France registered 100,412 asylum seekers with the Office for Protection of Refugees and Stateless Persons (OFPRA) in 2017, in addition to 41,500 asylum seekers placed under Dublin procedure. The situation of registration of asylum applications at the “single desks” of French Prefectures remains dire. In most areas, the Prefectures have been unable to register claims within the 3 working day deadline set by the law. To restore the 3-day time limit, the Minister of Interior published a Circular on 12 January 2018 which plans to increase the staff in Prefectures and OFII and to reorganise services.

Switzerland, where the number of asylum seekers dropped to 18,088 last year, is proceeding with a restructuring of its asylum procedure which will enter into force in 2019. Ahead of this reform, State Secretariat for Migration (SEM) has confirmed the implementation of another pilot phase of the accelerated procedure in the federal centres of Boudry and Chevrilles.

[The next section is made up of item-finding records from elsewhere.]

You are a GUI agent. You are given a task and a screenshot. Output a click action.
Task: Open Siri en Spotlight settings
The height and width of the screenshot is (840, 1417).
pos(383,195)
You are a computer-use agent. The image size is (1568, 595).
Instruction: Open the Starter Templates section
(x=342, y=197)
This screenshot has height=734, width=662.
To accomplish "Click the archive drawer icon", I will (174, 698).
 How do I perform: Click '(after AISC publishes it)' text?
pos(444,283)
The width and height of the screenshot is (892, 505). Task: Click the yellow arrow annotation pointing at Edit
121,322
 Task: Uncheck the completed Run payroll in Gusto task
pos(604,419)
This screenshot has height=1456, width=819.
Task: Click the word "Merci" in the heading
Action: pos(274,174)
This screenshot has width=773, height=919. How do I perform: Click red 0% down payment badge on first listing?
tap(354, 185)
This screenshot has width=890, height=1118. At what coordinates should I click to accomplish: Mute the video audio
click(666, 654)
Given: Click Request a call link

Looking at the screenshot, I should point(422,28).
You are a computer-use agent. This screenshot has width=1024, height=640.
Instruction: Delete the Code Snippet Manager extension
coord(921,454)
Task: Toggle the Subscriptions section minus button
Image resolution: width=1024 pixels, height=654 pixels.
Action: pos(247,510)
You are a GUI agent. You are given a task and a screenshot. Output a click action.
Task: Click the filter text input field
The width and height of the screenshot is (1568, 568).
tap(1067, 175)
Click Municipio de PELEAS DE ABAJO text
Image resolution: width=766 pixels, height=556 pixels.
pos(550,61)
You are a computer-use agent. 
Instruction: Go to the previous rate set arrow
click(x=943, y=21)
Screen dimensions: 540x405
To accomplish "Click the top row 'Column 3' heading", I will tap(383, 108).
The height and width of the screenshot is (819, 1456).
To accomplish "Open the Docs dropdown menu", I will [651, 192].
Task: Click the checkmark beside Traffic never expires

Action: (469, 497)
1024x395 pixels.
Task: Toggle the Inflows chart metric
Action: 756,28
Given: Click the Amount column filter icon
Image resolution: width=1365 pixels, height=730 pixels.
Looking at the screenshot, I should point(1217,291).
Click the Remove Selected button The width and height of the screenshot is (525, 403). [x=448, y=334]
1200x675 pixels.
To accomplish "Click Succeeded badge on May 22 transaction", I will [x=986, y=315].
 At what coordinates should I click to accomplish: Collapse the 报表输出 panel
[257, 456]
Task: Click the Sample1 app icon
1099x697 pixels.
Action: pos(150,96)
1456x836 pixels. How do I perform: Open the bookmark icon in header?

The two countries are among the main operators of the Dublin Regulation in Europe. France initiated 41,500 Dublin procedures to transfer people to other European countries, in addition to over 100,000 asylum seekers received throughout 2017. Switzerland issued 8,370 outgoing Dublin requests – “take charge” requests almost exclusively based on the documentation and entry criteria and “take back” requests – and implemented 2,297 transfers. The majority of procedures and transfers concerned Italy, followed by Germany and France.

While authorities have taken strict measures to implement more transfers, courts have intervened to uphold legal safeguards in the operation of the Dublin system, particularly in relation to detention of asylum seekers awaiting a transfer. Following the Al Chodor ruling of the Court of Justice of the European Union, the French Court of Cassation ruled that the detention of asylum seekers under the Dublin procedure is illegal due to the absence of legally defined criteria for a “significant risk of absconding”. In practice, however, even before the adoption of a new law defining those criteria, some Prefectures continued to order detention of asylum seekers under a Dublin procedure. For its part, the Swiss Federal Court ruled that the order of administrative detention pronounced by the canton of Zoug against an Afghan family whose three young children were simultaneously subject to a placement in a foster care, constituted a violation of the right to family life. In its judgment of 28 April 2017, the Federal Court recalled that such a measure is only admissible as an ultima ratio and after a thorough examination of other less coercive measures.